American Journal of Clinical Nutrition. 2015 Jun 24. [Epub ahead of print] (Gangwisch JE et al.)

Healthy Diet with Whole Grains May Improve Prostate Cancer Survival

Healthy diets are an effective way to help prevent diseases, like cancer, but emerging research shows that they can also improve survival in people who have already been diagnosed. In a study of over 900 male physicians diagnosed with prostate cancer, Harvard researchers analyzed their eating patterns and followed their health records for 14 years after diagnosis. They found that men who ate a typical “Western diet” (high in red and processed meat, high fat dairy foods, and refined grains) had more than twice the risk of prostate-cancer related death, and a 67% increased risk of death from all causes. On the other hand, those who ate a healthy diet (with whole grains, fruits, vegetables, fish, and healthy oils) had a 36% lower risk of death from all causes. This study affirms that nutritious, balanced diets promote the best health outcomes, and that whole grains are an integral component of an overall, healthy diet.
Cancer Prevention Research. 2015 June 1. [Epub ahead of print] (Yang M et al.)
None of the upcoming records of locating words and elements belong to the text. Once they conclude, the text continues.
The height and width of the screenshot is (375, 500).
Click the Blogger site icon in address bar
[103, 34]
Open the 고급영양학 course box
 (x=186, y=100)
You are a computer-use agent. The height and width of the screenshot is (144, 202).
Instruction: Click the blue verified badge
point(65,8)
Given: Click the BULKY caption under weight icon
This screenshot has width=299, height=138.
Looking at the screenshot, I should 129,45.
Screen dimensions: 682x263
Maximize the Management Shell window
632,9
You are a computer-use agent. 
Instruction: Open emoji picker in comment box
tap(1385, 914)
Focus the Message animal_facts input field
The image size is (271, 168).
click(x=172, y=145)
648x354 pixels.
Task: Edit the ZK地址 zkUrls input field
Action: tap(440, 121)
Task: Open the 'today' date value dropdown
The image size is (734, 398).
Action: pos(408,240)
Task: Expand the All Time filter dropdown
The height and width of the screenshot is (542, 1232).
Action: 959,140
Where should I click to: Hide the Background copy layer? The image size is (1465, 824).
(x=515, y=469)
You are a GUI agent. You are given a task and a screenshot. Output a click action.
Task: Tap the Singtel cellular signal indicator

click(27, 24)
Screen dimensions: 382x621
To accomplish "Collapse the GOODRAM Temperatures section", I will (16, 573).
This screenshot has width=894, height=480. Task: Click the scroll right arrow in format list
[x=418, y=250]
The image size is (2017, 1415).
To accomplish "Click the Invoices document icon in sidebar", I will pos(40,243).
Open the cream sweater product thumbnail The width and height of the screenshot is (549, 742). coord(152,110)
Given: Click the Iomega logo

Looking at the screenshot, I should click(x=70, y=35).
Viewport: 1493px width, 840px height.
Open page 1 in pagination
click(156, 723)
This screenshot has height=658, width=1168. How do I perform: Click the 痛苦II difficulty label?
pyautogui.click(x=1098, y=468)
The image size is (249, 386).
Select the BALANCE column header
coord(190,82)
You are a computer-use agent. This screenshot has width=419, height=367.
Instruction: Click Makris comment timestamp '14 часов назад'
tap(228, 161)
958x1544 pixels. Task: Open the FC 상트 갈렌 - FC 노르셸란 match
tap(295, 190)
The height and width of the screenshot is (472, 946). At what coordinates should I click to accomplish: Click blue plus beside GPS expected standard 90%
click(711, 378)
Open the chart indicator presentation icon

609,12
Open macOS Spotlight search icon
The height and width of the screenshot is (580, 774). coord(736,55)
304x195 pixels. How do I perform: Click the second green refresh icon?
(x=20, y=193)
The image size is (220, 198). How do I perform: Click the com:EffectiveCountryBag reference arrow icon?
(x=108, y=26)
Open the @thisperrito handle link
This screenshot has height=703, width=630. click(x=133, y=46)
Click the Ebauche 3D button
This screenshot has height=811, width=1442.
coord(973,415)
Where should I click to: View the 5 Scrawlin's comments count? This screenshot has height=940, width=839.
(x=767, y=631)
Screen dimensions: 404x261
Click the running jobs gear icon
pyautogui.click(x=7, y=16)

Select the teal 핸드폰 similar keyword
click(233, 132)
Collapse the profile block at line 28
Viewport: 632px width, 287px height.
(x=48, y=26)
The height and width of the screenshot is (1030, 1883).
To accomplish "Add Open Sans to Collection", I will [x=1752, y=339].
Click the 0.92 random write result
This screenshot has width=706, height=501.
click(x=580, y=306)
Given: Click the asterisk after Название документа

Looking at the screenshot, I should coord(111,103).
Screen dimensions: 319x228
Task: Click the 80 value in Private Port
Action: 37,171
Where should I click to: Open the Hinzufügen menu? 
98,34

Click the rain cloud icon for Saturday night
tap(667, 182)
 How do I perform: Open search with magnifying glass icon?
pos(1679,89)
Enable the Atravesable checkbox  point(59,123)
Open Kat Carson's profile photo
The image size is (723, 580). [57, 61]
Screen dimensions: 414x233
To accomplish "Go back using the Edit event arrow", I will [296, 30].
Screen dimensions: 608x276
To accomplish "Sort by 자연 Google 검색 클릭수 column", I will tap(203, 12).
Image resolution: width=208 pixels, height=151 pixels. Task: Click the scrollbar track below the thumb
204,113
Fiber from Whole Grains May Reduce Diabetes Risk

Studies have shown that fiber (especially from whole grains) may lower diabetes risk in Americans, but researchers wanted to know if the same was true in Europe. Analyzing the eating patterns of over 26,000 participants from 8 nations in Western Europe, the scientists found that total fiber was associated with a lower risk of diabetes, along with fiber from whole grains and vegetables (but not fruit). The researchers then combined these results with the results of 18 additional studies, following over 617,000 participants, and found that fiber from whole grains was the most protective. Indeed, for every additional 10g of total fiber or cereal fiber (the fiber in whole grains), the risk of type 2 diabetes was 9% or 25% lower, respectively. However, these results were not significant after adjusting for weight, meaning that whole grains and fiber likely play an important role in weight maintenance, another risk factor for type 2 diabetes.
Diabetologia. 2015 May 29. [Epub ahead of print] (InterAct Consortium).